What is required: Exactly as they appear, please output the lines from the one with "You are a computer-use" through the end of the material, without pictures.

Dataset content:
┄┄┄┄┄┄
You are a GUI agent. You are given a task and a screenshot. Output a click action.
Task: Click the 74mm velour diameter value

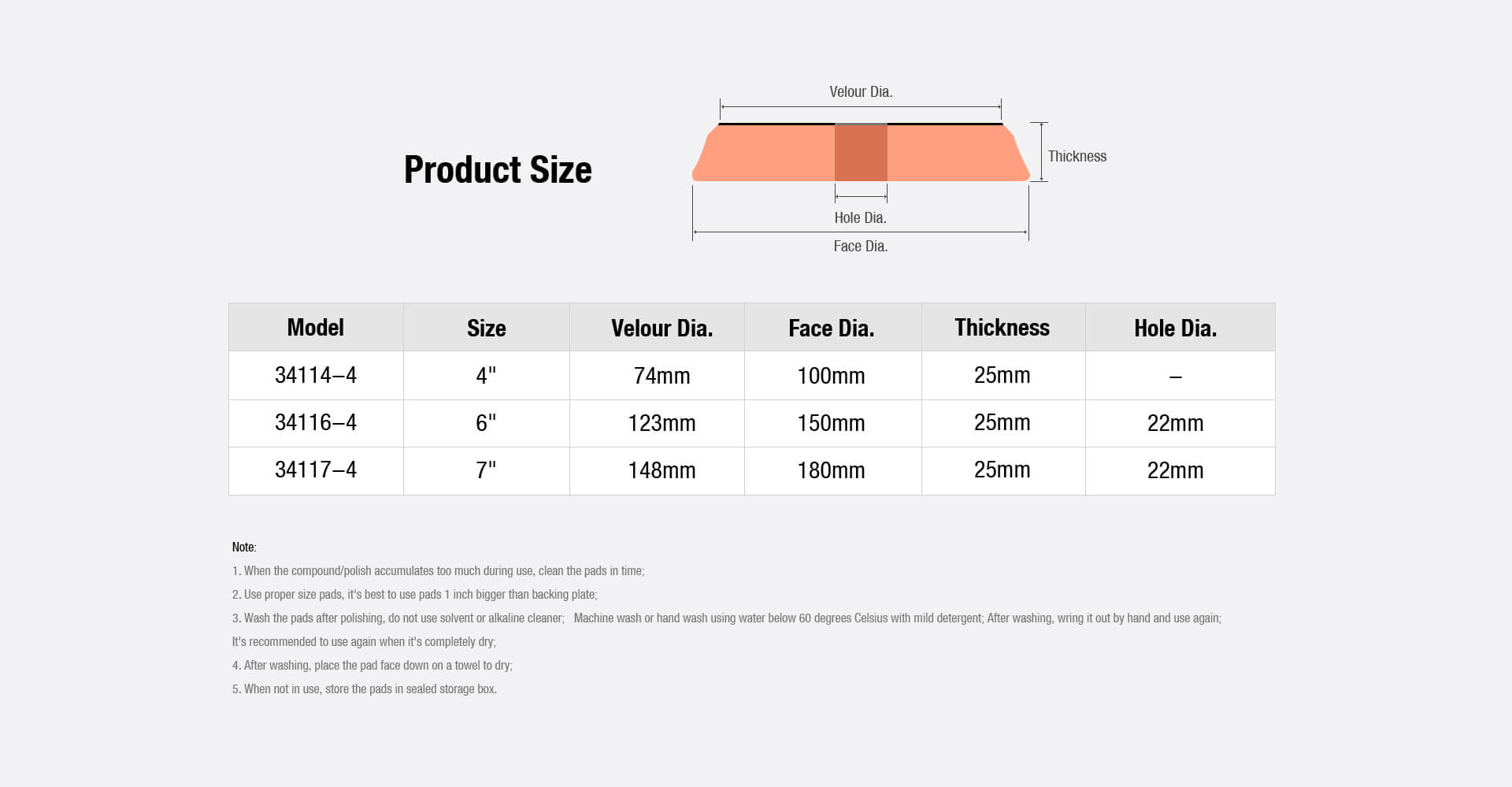[x=662, y=376]
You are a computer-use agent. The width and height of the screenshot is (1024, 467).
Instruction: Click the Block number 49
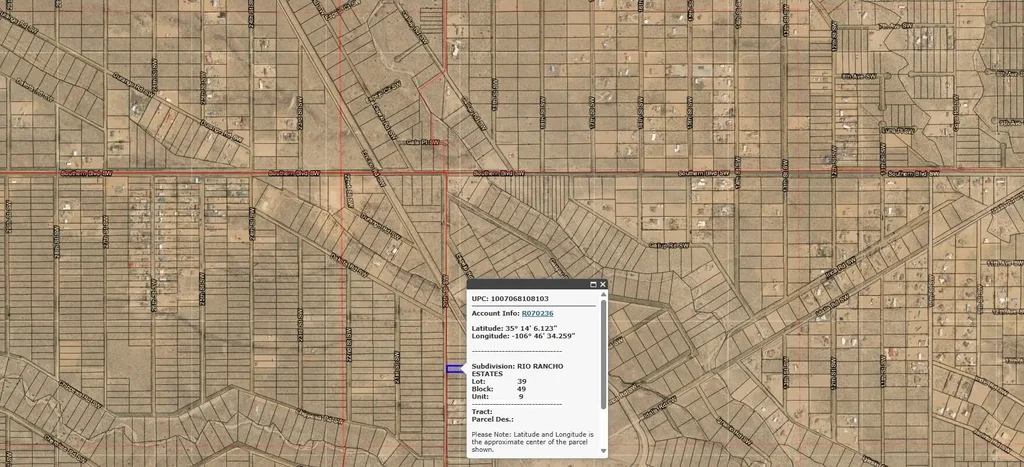pyautogui.click(x=521, y=389)
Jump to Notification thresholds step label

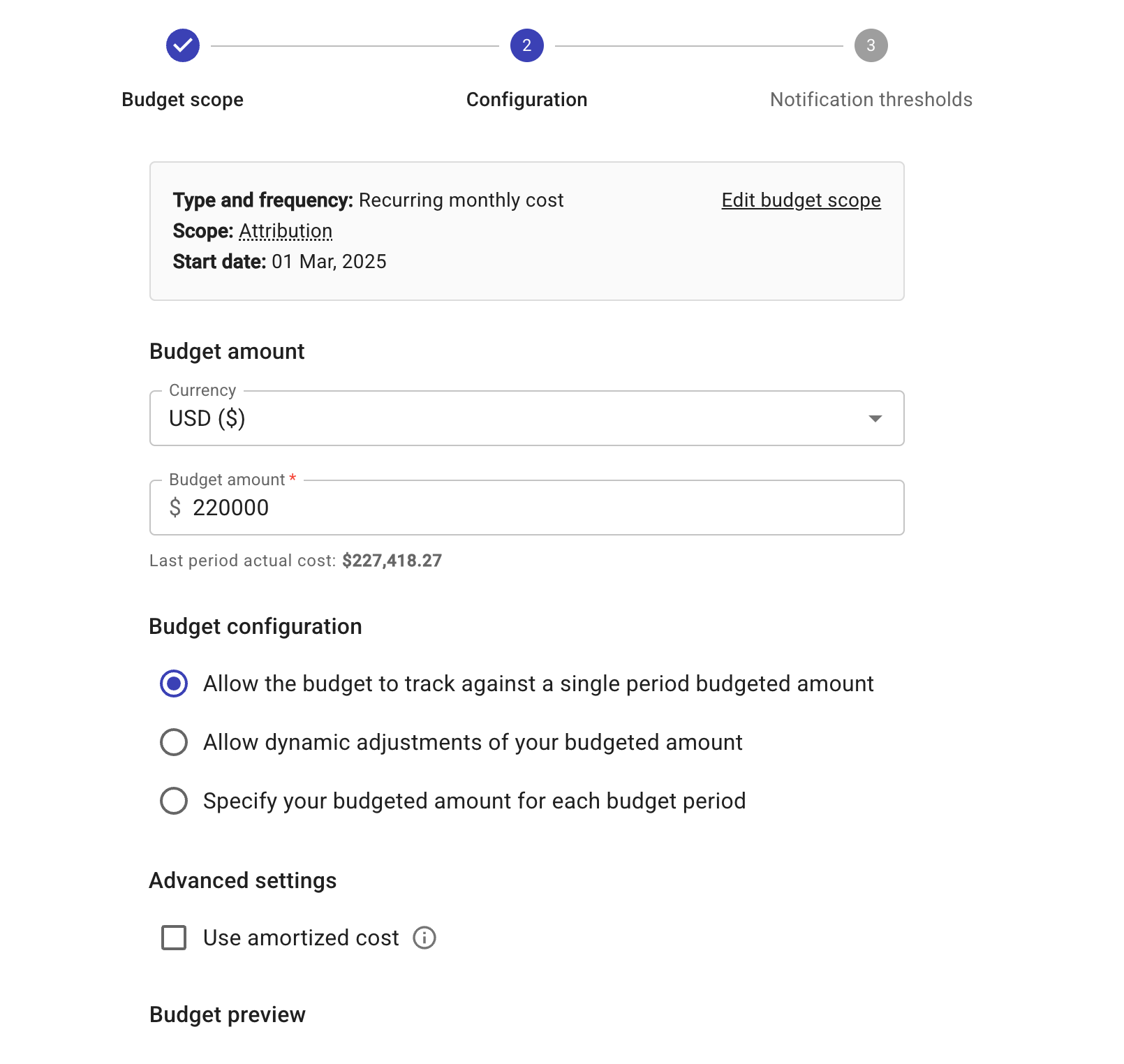point(871,100)
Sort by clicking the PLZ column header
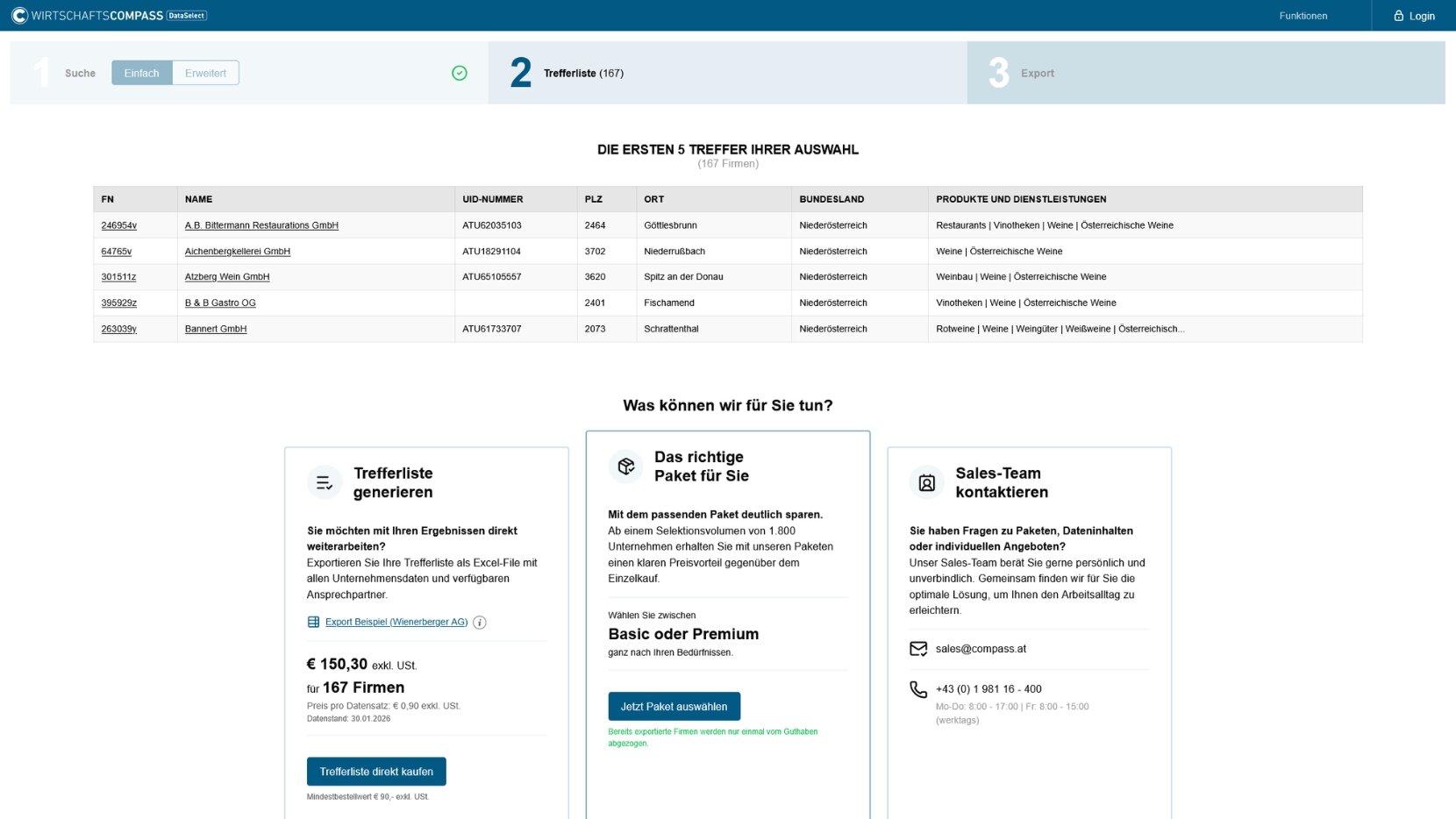The image size is (1456, 819). 594,199
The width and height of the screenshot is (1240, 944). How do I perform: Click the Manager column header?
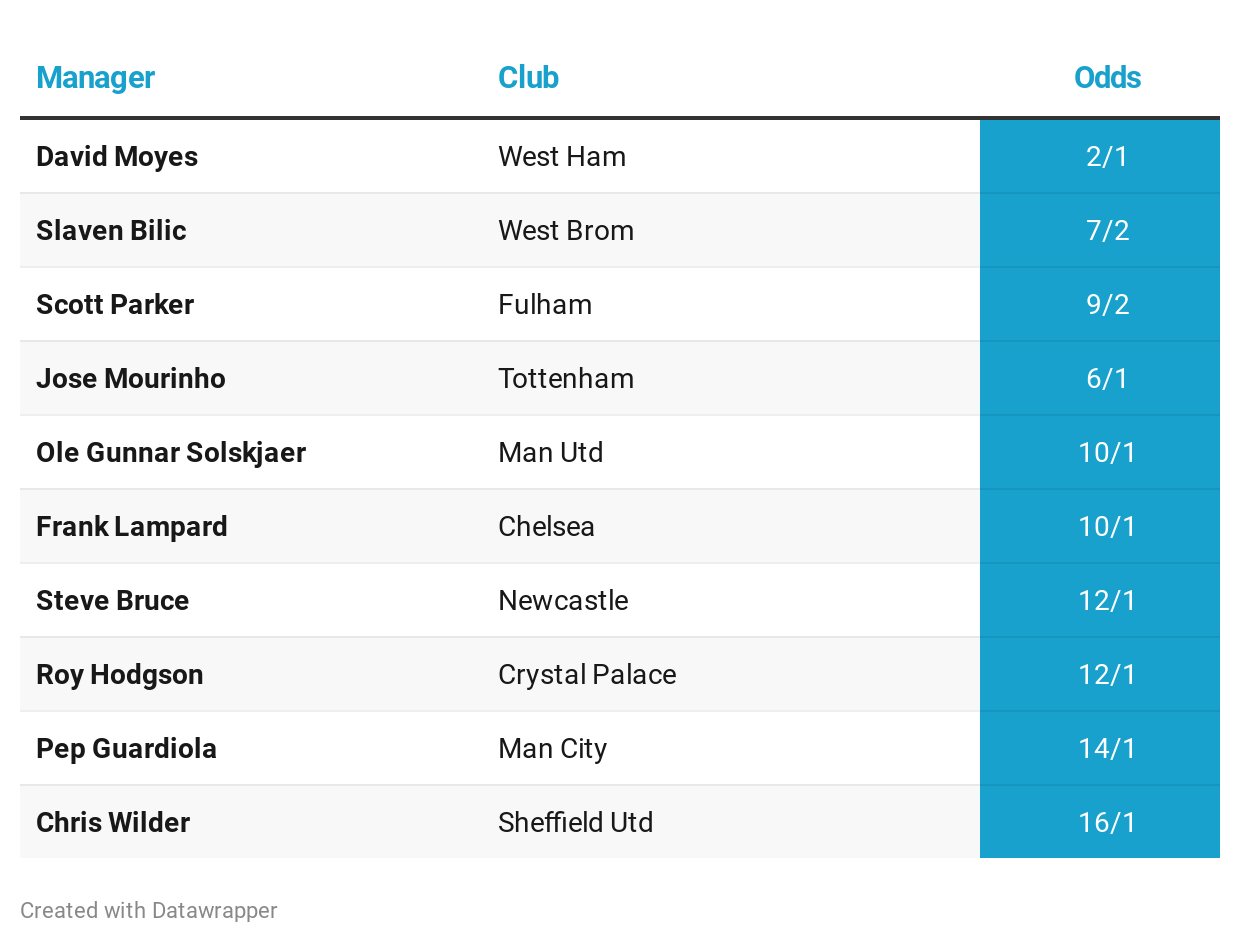coord(95,77)
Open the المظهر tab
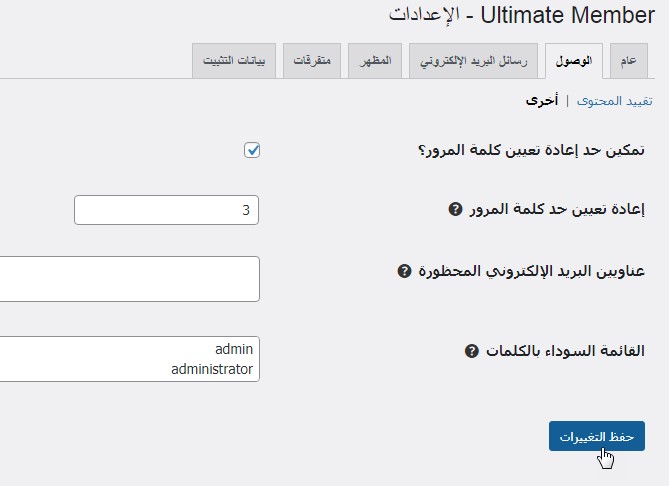The height and width of the screenshot is (486, 669). coord(375,61)
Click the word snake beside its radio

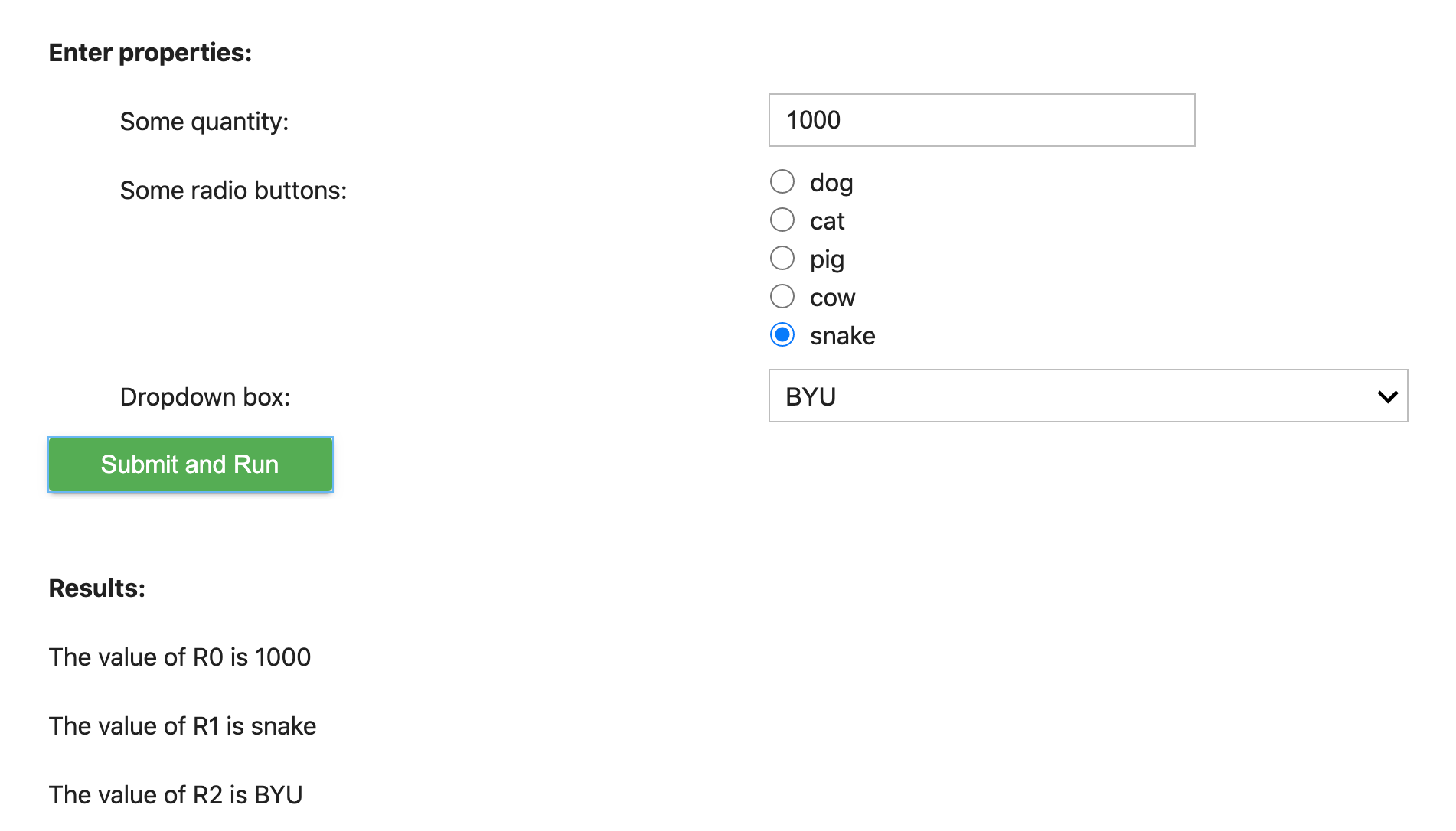point(842,336)
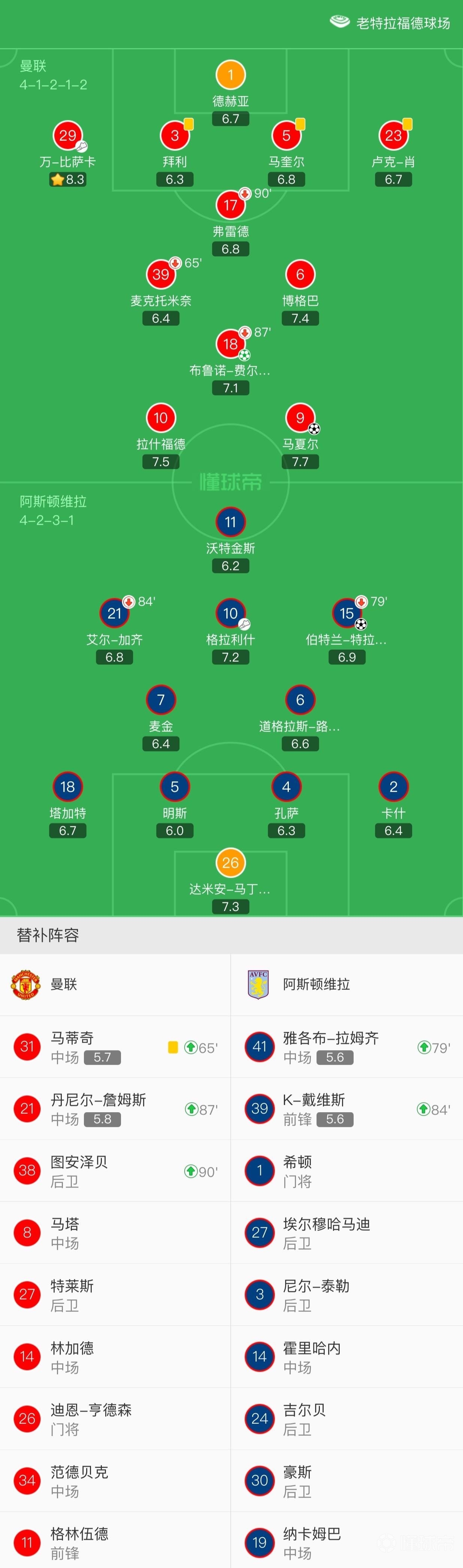Tap the yellow card on 拜利
Screen dimensions: 463x1568
click(189, 124)
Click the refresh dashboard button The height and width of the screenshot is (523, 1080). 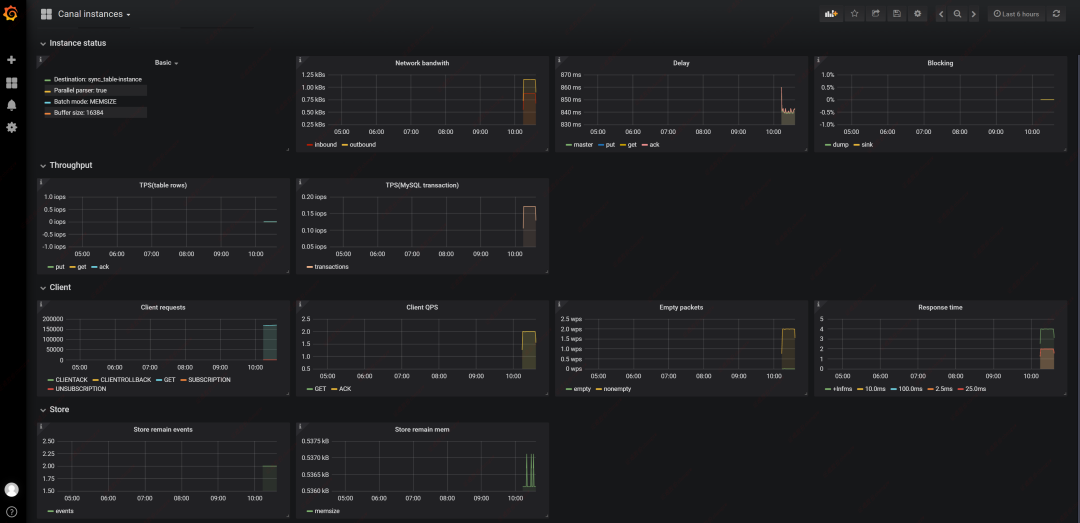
┄┄┄┄┄┄
Output for this task:
You are a computer-use agent. The width and height of the screenshot is (1024, 467).
Instruction: Click the Block number 49
pyautogui.click(x=521, y=389)
Jump to Notification thresholds step label

point(871,100)
Sort by clicking the PLZ column header
The image size is (1456, 819). 594,199
The width and height of the screenshot is (1240, 944). How do I perform: Click the Manager column header?
coord(95,77)
Open the المظهر tab
The height and width of the screenshot is (486, 669). coord(375,61)
Click the word snake beside its radio

point(842,336)
Tap the yellow card on 拜利
Screen dimensions: 463x1568
click(189, 124)
Click the refresh dashboard button The height and width of the screenshot is (523, 1080). 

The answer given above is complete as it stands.